A ce niveau, il faut souligner que la crise politique que nous traversons et les évolutions du processus de réforme pourraient amener les grands pays membres de cette institution à adopter une attitude attentiste, ce qui pourrait retarder la conclusion d’un accord avec l’institution de Bretton Woods, pourtant crucial pour le sauvetage de notre économie au cours des prochaines semaines.

Une condition nécessaire, mais insuffisante pour sortir de nos crises

Nous avons souligné l’importance d’un accord avec le FMI, dans la mesure où il constitue une porte d’entrée aux financements internationaux et contribuera largement à la réduction de la pression de la crise financière. Mais, aussi important soit-il, cet accord avec le FMI ne constitue pas la planche de salut de notre pays à tous ses maux économiques et financiers.

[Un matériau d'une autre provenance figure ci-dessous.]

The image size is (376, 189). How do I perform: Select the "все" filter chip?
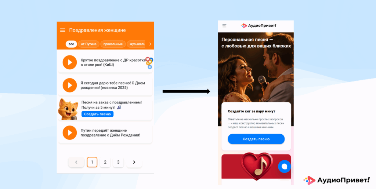point(71,44)
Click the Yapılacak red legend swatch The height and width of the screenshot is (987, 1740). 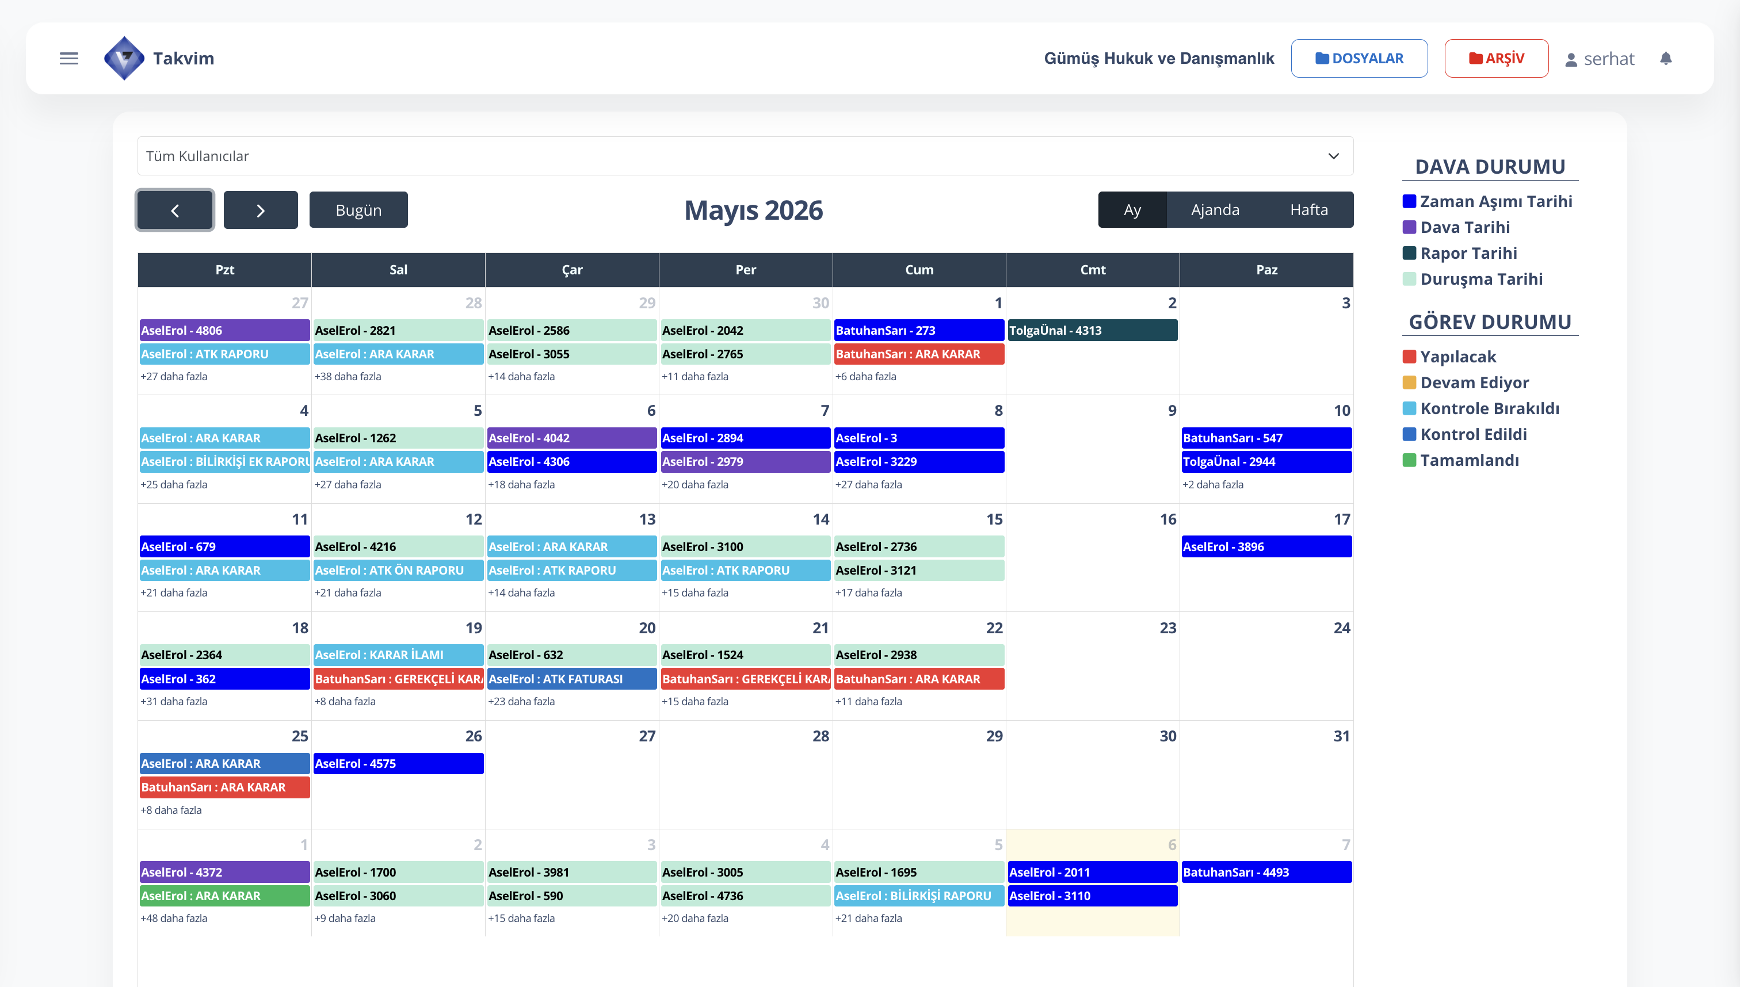(x=1408, y=357)
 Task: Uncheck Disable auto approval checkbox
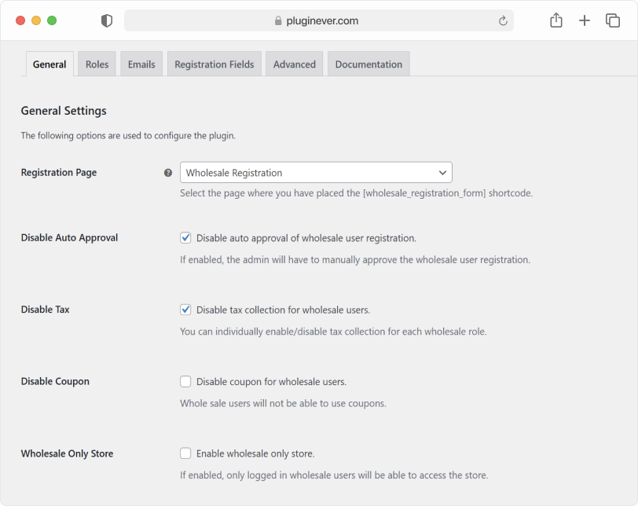click(x=185, y=237)
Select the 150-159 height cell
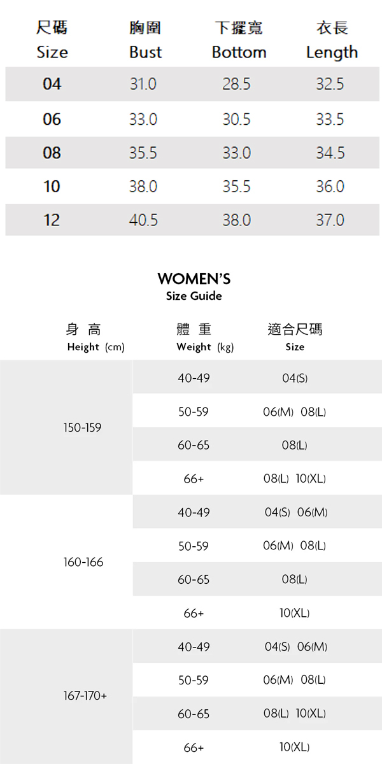The height and width of the screenshot is (764, 382). coord(82,428)
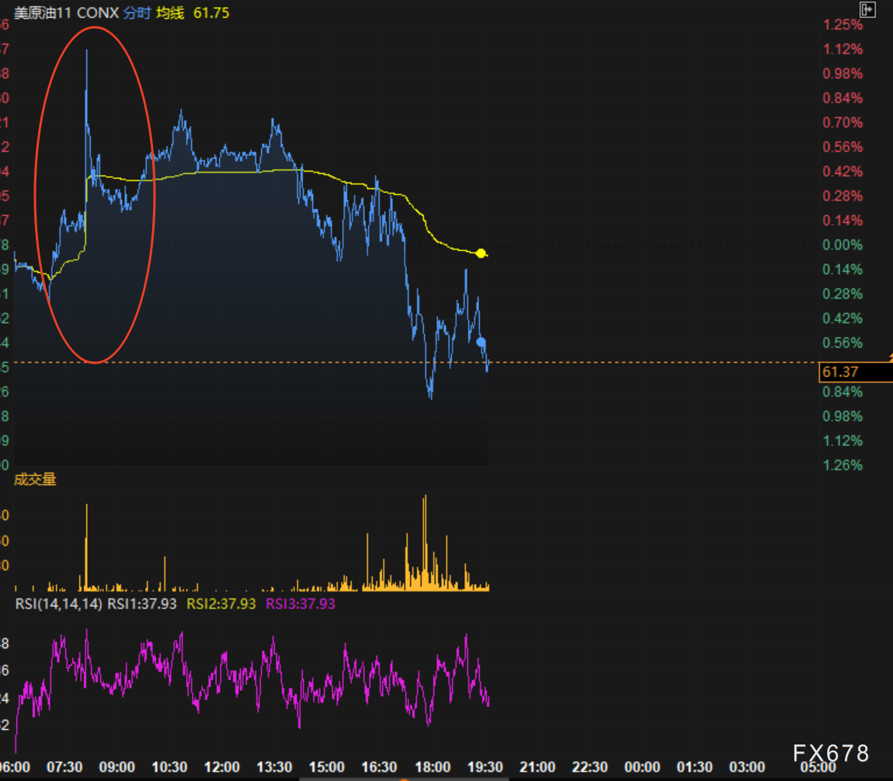
Task: Click the panel collapse icon at top right
Action: point(868,9)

De notre point de vue, cet accord avec le FMI est une condition nécessaire et importante, mais insuffisante pour sortir de nos crises pour au moins cinq raisons essentielles :

-La première  est d’ordre financier, dans la mesure où la signature d’un accord avec le FMI prendra du temps et ne peut être immédiate. Il faut, pour y parvenir, définir les grands choix de politique économique à mettre en place et finaliser les négociations avec les représentants de l’institution de Bretton Woods. Mais, en même temps, nos finances publiques doivent faire face à des demandes de paiement immédiates au cours des prochaines semaines. Ce décalage entre les deux temporalités, celle des finances publiques et celle des négociations avec le FMI pourrait conduire notre pays à une situation financière intenable. Il est urgent par conséquent que le gouvernement trouve les moyens de régler ce décalage et de mobiliser les moyens nécessaires pour faire face à ces besoins en attendant de parvenir à un accord avec le FMI.

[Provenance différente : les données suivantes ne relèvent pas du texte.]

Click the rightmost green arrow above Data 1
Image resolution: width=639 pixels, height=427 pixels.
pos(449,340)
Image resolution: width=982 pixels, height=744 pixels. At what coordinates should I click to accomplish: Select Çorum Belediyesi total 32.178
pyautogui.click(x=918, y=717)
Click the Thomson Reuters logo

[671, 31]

-La deuxième raison de l’insuffisance d’un accord avec le FMI est plutôt d’ordre économique. L’accord avec cette institution sera d’ordre financier et concernera les grands équilibres financiers. Cet accord ne prendra pas en considération les autres grands défis économiques de notre pays. A ce niveau, il ne faut pas sous-estimer les autres dimensions de cette crise multiple et parallèlement à la stabilisation financière, il est important de définir un autre programme de relance des investissements et de sauvetage des entreprises suite aux effets de la pandémie du covid-19.

-La troisième raison est d’ordre structurel car, parallèlement aux défis financiers et économiques de la crise, il faut mentionner les transitions nécessaires pour construire un nouveau modèle de développement.

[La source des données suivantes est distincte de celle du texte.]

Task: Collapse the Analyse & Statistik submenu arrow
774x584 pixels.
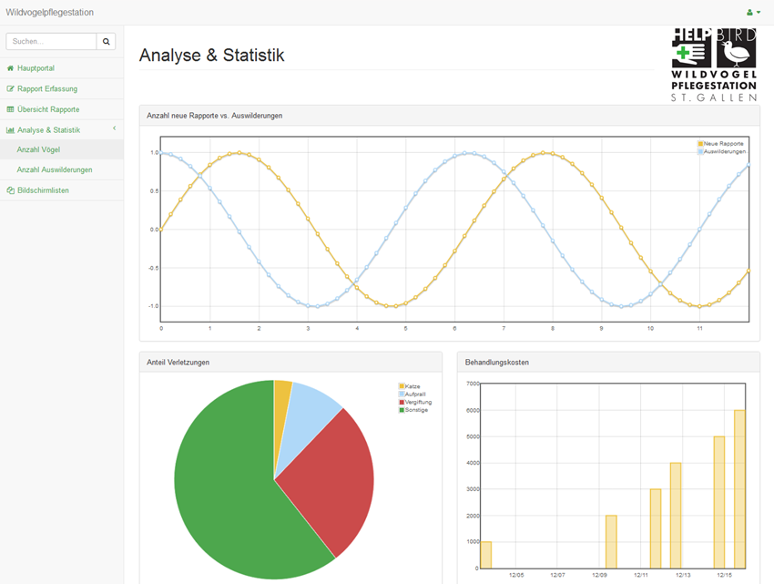Action: (114, 129)

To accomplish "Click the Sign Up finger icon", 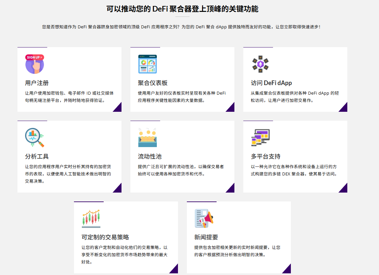I will click(x=34, y=64).
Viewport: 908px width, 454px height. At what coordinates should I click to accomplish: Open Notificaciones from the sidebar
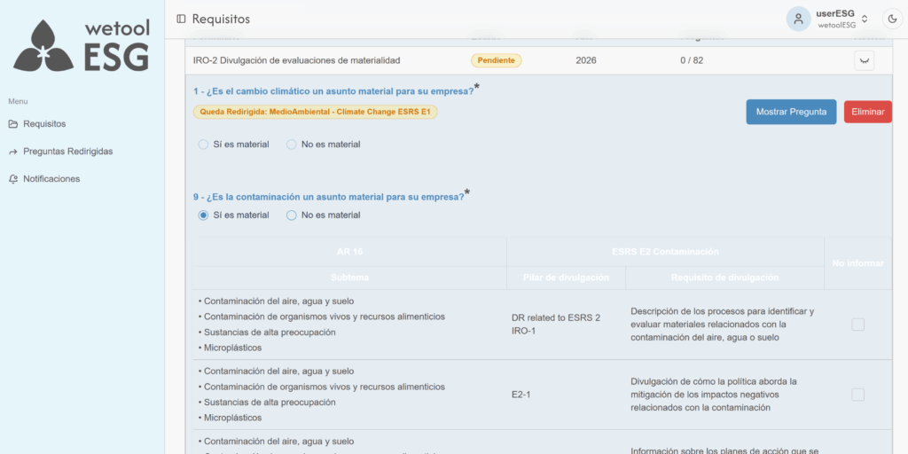[51, 178]
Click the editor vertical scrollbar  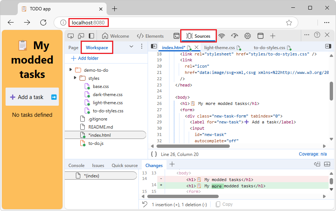pos(331,91)
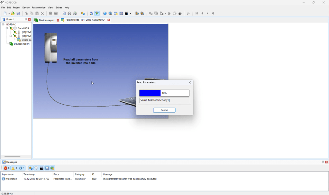The image size is (329, 195).
Task: Switch to the Devices report tab
Action: (x=47, y=20)
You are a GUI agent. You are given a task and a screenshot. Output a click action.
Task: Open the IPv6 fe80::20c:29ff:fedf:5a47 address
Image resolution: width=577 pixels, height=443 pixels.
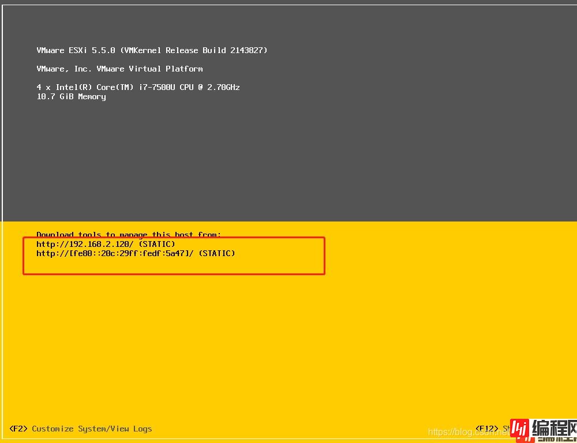click(115, 253)
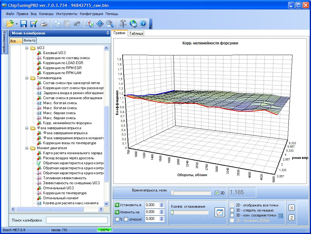Click the blue diamond info icon
This screenshot has height=234, width=311.
[x=100, y=24]
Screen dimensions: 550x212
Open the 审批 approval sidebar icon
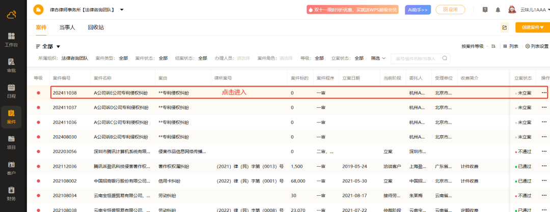tap(11, 65)
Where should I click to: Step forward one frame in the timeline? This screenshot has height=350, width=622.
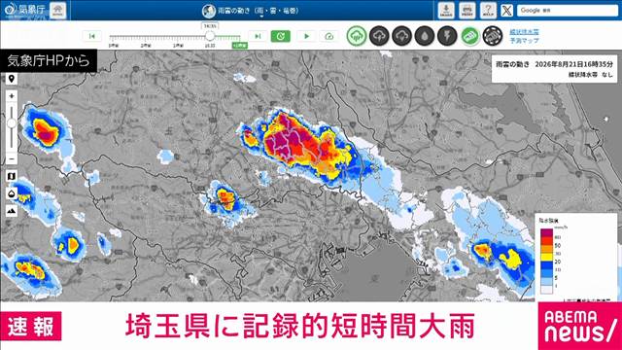coord(258,36)
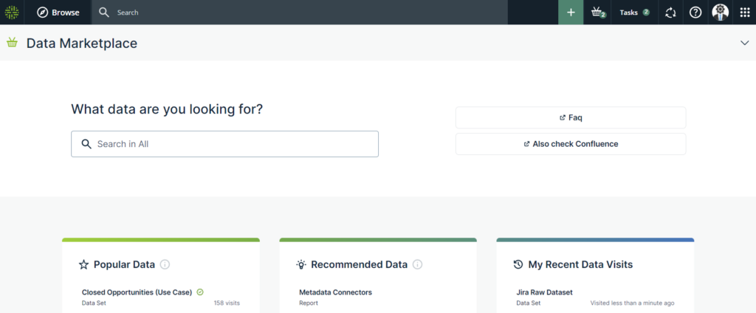The height and width of the screenshot is (313, 756).
Task: Open Closed Opportunities (Use Case) data set
Action: tap(137, 292)
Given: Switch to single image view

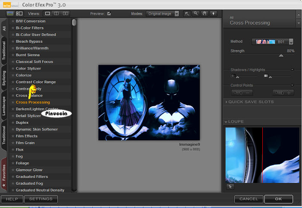Looking at the screenshot, I should (47, 14).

-La quatrième raison est d’ordre social et concerne la crise sociale que nous traversons et qui a touché les fondements profonds de notre contrat social. Cette crise exige de nouvelles politiques sociales afin de reconstruire le lien commun.

-La cinquième est d’ordre politique qui exige la construction d’une nouvelle alliance large entre les partis politiques et les organisations sociales, afin de sauver l’économie et la société. Les réponses économiques et sociales ne nous permettront  pas de relever les défis dans ce contexte de crise politique profonde et de blocage de la transition démocratique. Nous traversons aujourd’hui une crise économique et financière sans précédent. Cette crise exige la signature d’un accord avec le FMI pour ouvrir les portes à la mobilisation des ressources nécessaires pour faire face à nos besoins urgents de financement. Cet accord est nécessaire, mais en dépit de son importance, il ne sera pas suffisant pour relever les défis de notre économie. Cette crise multiforme exige plus que jamais la définition d’un programme global et un accord politique large pour poursuivre notre transition démocratique et sauver notre économie et la société des conséquences de la pandémie.